I can demonstrate this in Matlab/Octave. If I generate 1000 random numbers between 1 and 10 and plot a histogram, I get something like this

enter image description here

If instead of generating a single random number, I generate 12 of them and add them together, and do this 1000 times and plot a histogram, I get something like this:

enter image description here

I've plotted a normal distribution with the same mean and variance over the top, so you can get an idea of how close the match is. You can see the code I used to generate these plots at this gist.

In a typical machine learning problem you will have errors from many different sources (e.g. measurement error, data entry error, classification error, data corruption...) and it's not completely unreasonable to think that the combined effect of all of these errors is approximately normal (although of course, you should always check!)

More pragmatic answers to the question include:

Because it makes the math simpler. The probability density function for the normal distribution is an exponential of a quadratic. Taking the logarithm (as you often do, because you want to maximize the log likelihood) gives you a quadratic. Differentiating this (to find the maximum) gives you a set of linear equations, which are easy to solve analytically.
It's simple - the entire distribution is described by two numbers, the mean and variance.
It's familiar to most people who will be reading your code/paper/report.

It's generally a good starting point. If you find that your distributional assumptions are giving you poor performance, then maybe you can try a different distribution. But you should probably look at other ways to improve the model's performance first.

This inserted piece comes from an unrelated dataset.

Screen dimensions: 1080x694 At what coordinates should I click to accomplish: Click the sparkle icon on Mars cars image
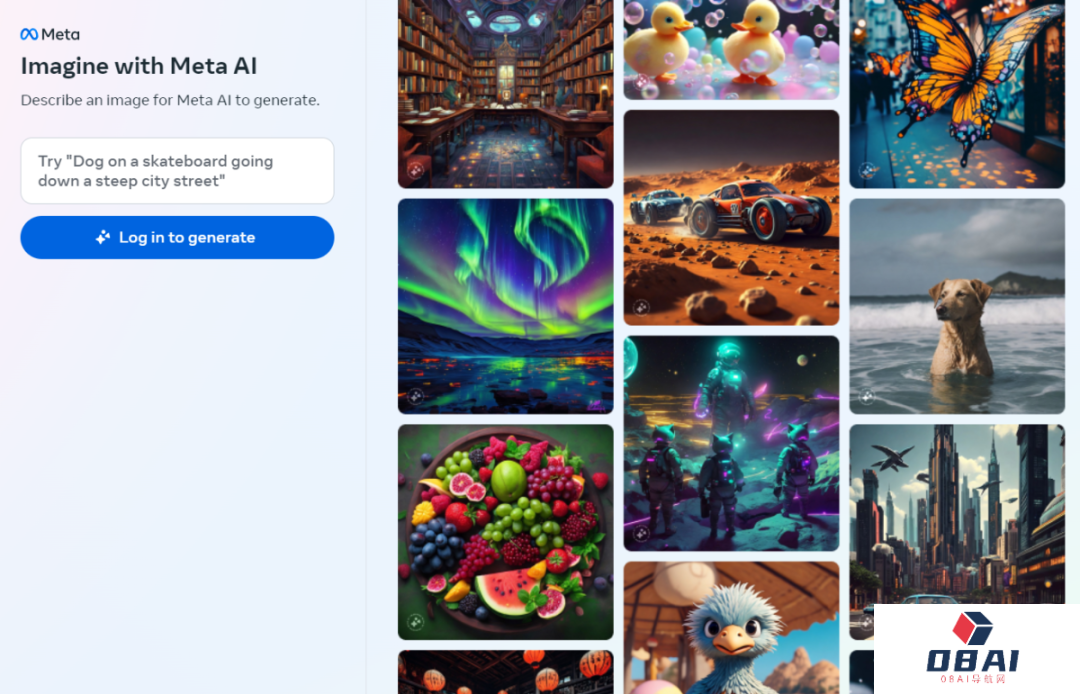click(x=641, y=307)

*Technical point - it needs to have finite variance.

Hans Scundal · Answer 2 · 2012-09-27T12:58:25.140

Gaussian distributions are the most "natural" distributions. They show up everywhere. Here is a list of the properties that make me think that Gaussians are the most natural distributions:

The sum of several random variables (like dice) tends to be Gaussian as noted by nikie. (Central Limit Theorem).
There are two natural ideas that appear in machine learning, the standard deviation and the maximum entropy principle. If you ask the question, "Among all distributions with standard deviation 1 and mean 0, what is the distribution with maximum entropy?" The answer is the Gaussian.
Randomly select a point inside a high dimensional hypersphere. The distribution of any particular coordinate is approximately Gaussian. The same is true for a random point on the surface of the hypersphere.
Take several samples from a Gaussian Distribution. Compute the Discrete Fourier Transform of the samples. The results have a Gaussian Distribution. I am pretty sure that the Gaussian is the only distribution with this property.
The eigenfunctions of the Fourier Transforms are products of polynomials and Gaussians.
The solution to the differential equations y' = -x y is a Gaussian. This fact makes computations with Gaussians easier. (Higher derivatives involve Hermite polynomials.)
I think Gaussians are the only distributions closed under both multiplication, convolution, and linear transformations.
Maximum likelihood estimators to problems involving Gaussians tend to also be the least squares solutions.
I think all solutions to stochastic differential equations involve Gaussians. (This is mainly a consequence of the Central Limit Theorem.
"The normal distribution is the only absolutely continuous distribution all of whose cumulants beyond the first two (i.e. other than the mean and variance) are zero." - Wikipedia.
For even n, the nth moment of the Guassian is simply an integer multiplied by the standard deviation to the nth power.
Many of the other standard distributions are strongly related to the Gaussian (i.e. binomial, Poisson, chi-squared, Student t, Rayleigh, Logistic, Log-Normal, Hypergeometric ...)
"If X1 and X2 are independent and their sum X1 + X2 is distributed normally, then both X1 and X2 must also be normal" -- From the Wikipedia.
"The conjugate prior of the mean of a normal distribution is another normal distribution." -- From the Wikipedia.
When using Gaussians, the math is easier.
The Erdős–Kac theorem implies that the distribution of the prime factors of a "random" integer is Gaussian.
The velocities of random molecules in a gas are distributed as a Gaussian. (With standard deviation = z*sqrt( k T / m) where z is a constant and k is Boltzman's constant.)
"A Gaussian function is the wave function of the ground state of the quantum harmonic oscillator." -- From Wikipedia
Kalman Filters.
The Gauss–Markov theorem.

This post is cross posted at http://artent.net/blog/2012/09/27/why-are-gaussian-distributions-great/

*I think all solutions to stochastic differential equations involve Gaussians.* -- Isn't that because SDEs are most often defined using a Brownian motion for the stochastic part? Since Brownian motion has Gaussian increments, it's not surprising that the solution typically involves a Gaussian! — Chris Taylor, Sep 27 '12 at 11:11

score 4 · Answer 3 · answered Sep 27 '12 at 07:56

The signal error if often a sum of many independent errors. For example, in CCD camera you could have photon noise, transmission noise, digitization noise (and maybe more) that are mostly independent, so the error will often be normally distributed due to the central limit theorem.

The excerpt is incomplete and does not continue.